|The imported petroleum bill. Click to enlarge.|
The increase to the estimated $440 billion for 2008 is based on an average $90 per barrel crude oil price for the year. In 2002, before the current bull market for oil began, US oil imports cost less than $103 billion. The preliminary figures for last year came to some $327 billion.
PIW calculates that the US paid out a record $245 billion for about 10 million barrels per day of crude oil imports in 2007, and another $82 billion for about 3.5 million b/d of imported oil products. With US crude production continuing to fall, demand for imports of high-priced transport fuels remaining strong, and oil prices around 30% higher year-on-year so far in 2008, PIW sees the bill continuing to rise.
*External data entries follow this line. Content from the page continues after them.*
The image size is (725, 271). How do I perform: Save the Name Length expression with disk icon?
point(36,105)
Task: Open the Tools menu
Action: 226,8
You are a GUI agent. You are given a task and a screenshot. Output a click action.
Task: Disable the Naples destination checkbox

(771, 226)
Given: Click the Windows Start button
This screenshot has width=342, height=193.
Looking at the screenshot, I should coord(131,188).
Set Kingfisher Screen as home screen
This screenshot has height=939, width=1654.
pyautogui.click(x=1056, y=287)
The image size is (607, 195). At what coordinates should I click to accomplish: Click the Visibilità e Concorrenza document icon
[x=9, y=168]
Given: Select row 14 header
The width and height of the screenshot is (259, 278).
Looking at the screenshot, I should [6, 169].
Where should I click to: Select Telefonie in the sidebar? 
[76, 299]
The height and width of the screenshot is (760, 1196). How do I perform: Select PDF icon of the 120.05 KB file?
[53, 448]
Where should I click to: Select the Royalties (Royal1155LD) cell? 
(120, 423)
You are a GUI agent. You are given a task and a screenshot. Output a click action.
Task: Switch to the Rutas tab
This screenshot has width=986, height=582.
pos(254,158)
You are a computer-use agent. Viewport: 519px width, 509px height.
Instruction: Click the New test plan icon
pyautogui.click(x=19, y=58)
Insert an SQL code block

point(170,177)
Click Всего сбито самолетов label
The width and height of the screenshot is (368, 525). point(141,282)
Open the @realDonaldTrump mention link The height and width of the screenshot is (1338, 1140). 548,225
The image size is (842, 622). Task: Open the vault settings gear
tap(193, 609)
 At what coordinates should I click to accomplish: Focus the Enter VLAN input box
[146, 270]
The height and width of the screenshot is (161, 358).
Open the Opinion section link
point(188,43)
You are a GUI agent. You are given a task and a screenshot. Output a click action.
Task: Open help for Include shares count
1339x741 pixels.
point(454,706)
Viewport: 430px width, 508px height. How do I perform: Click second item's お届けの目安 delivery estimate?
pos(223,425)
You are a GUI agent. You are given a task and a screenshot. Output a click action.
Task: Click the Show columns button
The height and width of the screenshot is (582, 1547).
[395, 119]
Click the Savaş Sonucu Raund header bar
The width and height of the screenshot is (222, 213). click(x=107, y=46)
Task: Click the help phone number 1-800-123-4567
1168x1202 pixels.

With oil prices this year as strong or stronger than in 2007, any moderation in the US import bill must come from reduced volumes. While oil demand growth has slowed slightly in recent years due to both high prices and greater fuel efficiency, the higher quality of crude oil imports that US refiners require and the emphasis on high-quality transport fuels in the product import mix are likely to keep upward pressure on import costs even if volumes are stable, according to PIW.
Although “energy security” and “dependency on the Mideast” get the attention in the national debate over oil imports, huge and rapidly rising costs are of greater immediate economic significance, PIW says. Relatively secure supplies from Canada and Mexico account for about one third of crude imports.